Klimaschutz - Regionalbahnen
- Do, 29. Jul. 2010 | Mobilität
Heute traf ich vormittags den OÖN-Klimaschutz-Praktiker, Herrn Brandner. Wir verglichen unsere Lebensweise und Erfahrungen beim Ressourcen-Sparen. Fernreisen stellten sich als ein gemeinsames Problem heraus. Sonst genießen wir beide die bessere Lebensqualität und die geringeren Ausgaben als Ergebnis unserer klimafreundlichen Lebensweise. Für mich bedeutet ressourcensparend Leben einen täglichen Spaß, ein tägliches Hobby, eine tägliche sportliche Herausforderung.
Bald wird davon zu lesen und schauen sein.
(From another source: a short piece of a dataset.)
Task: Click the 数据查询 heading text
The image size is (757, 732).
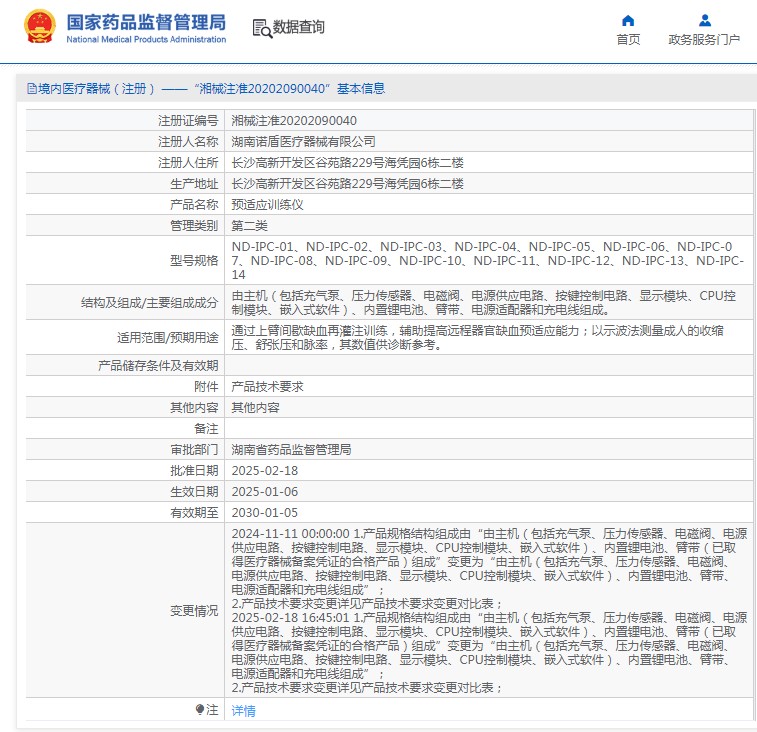Action: click(x=299, y=28)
Eine Stunde später informierte ich die Journalisten über die geplanten Einsparungen von Regionalbahnen. Jetzt im Sommer werden die Würfel für oder gegen die Mühlkreis-, die Almtal- und die Innkreisbahn fallen. Busse sind kein Ersatz, denn sie stecken genauso im Stau, sind nicht so sicher und geräumig, und vor allem nicht so komfortabel.
Pühringer muss den öffentlichen Verkehr genauso wichtig nehmen wie die Krankenhäuser! Kein Zusperren!







Selbst wenn ein Zug mit Diesel betrieben wird (was bei kleineren Bahnen durchaus der Fall ist), dann ist der Rollwiderstand noch immer bei weitem ein besserer als der eines Busses. Ein Vergleich des Treibstoffverbrauchs für Dieseltriebwagen/Bus pro Fahrgastkilometer wäre interessant, gibt es dazu Zahlen?